And without further ado, here are the four steps in the gradient descent algorithm and how they can be used to solve our problem.
1. Initialize random guesses for weights and biases
Just like how we started with our one-dimensional house pricing problem, we begin with a random guess. But this time, we start with random initial values for our ten parameters — 8 weights and 2 biases. Then, we run the neural network forwards. The two purple nodes will perform calculations and pass the results along. Each purple node will have its own function to transform the value they get into something that can be translated into the price of a house — but this is for a different piece. The important part is that when training our model, we can compare the value predicted by the network in the green node with the price we know the house costs and in doing so, calculate the sum of the square errors after we do this for all houses in our dataset.
2. Compute partial derivatives for each parameter and add them up
Let’s say we go through all houses in our dataset, add up the errors and come to a value for the sum of the squared errors. Now what? We can’t plot it against ten dimensions. But, we can do something nifty nonetheless. We now compute the partial derivative of the squared error function with respect to each individual parameter and then add them all up.
Partial derivatives are a little too complicated for me to go into detail in this piece, but in simple terms, it isolates one parameter at a time and calculates an equation that tells us how much changing that individual parameter changes the overall error function.

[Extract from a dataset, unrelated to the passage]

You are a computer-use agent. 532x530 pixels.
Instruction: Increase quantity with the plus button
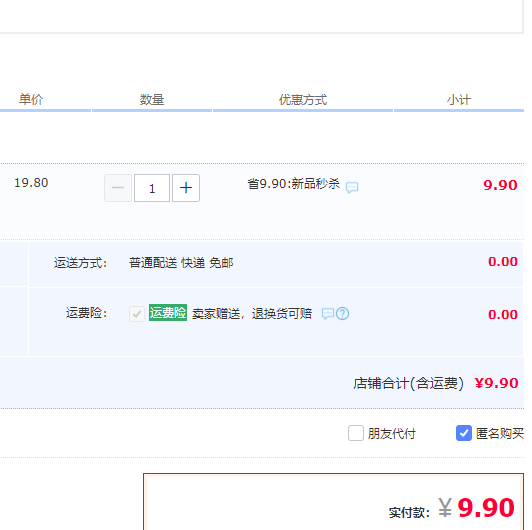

It won’t tell us a number, but rather a relationship. Then, we plug in the randomly initialized value for that parameter and evaluate the second derivative at that specific point. Here’s an example for the first parameter w1 with a made-up partial derivative:
If we do this for every single of our 10 parameters, we end up with a vector of their partial derivatives — we call this vector the gradient. We can then add up the partial derivatives of this vector and arrive at a single value. And, finally, we can plot that value against the corresponding sum of the squared errors too!
3. Use the gradient to generate the next guess
We can now make a second guess, but this time, it won’t be random! This time, it will be computed by taking the original guess and subtracting from it the gradient times a learning rate. The learning rate is a parameter we choose ourselves— if we want the next guess to be very far from the original one, we make that value large. Usually, we keep this value small so that the gradient is the one dictating how far our next guess will be. Since we are subtracting the gradient, this also means that when the gradient is negative, we end up increasing the value of the next guess, and when the gradient is positive, we end up decreasing the value of the next guess. Here’s a guided example where we start with our current parameter value (2nd column) and end up with our new guess for the parameter value (5th column). We use the value of 0.05 for the learning rate all throughout.
Notice how every time the gradient is negative, the new parameter value is larger than the previous parameter value. Conversely, every time the gradient is positive, the new parameter value is smaller than the previous parameter value. This brilliant mechanism makes it so that over time, we hone in closer and closer to a value in the middle — one where the gradient will be close to zero. If we compute the sum of squared errors with the new parameter values and then the partial derivatives (made-up values in this piece) of the new parameters and add them up again, we can plot our second point.
4. Iterate until we’re happy
Now, we repeat this several times. How many times? That’s up to us. We call this parameter epochs. If we set the epochs to five, then we will loop over this process five times. Notice how as we begin to converge on a value, the distance between the guesses shrinks. That’s because the gradient is getting closer and closer to zero so the difference between the previous value and the new value will decrease. If we arrive at a gradient equal to zero, then the subtracting term will also be zero and the input value will stagnate — meaning we have probably hit the minimum! Using five epochs, here’s what our zig-zag looks like.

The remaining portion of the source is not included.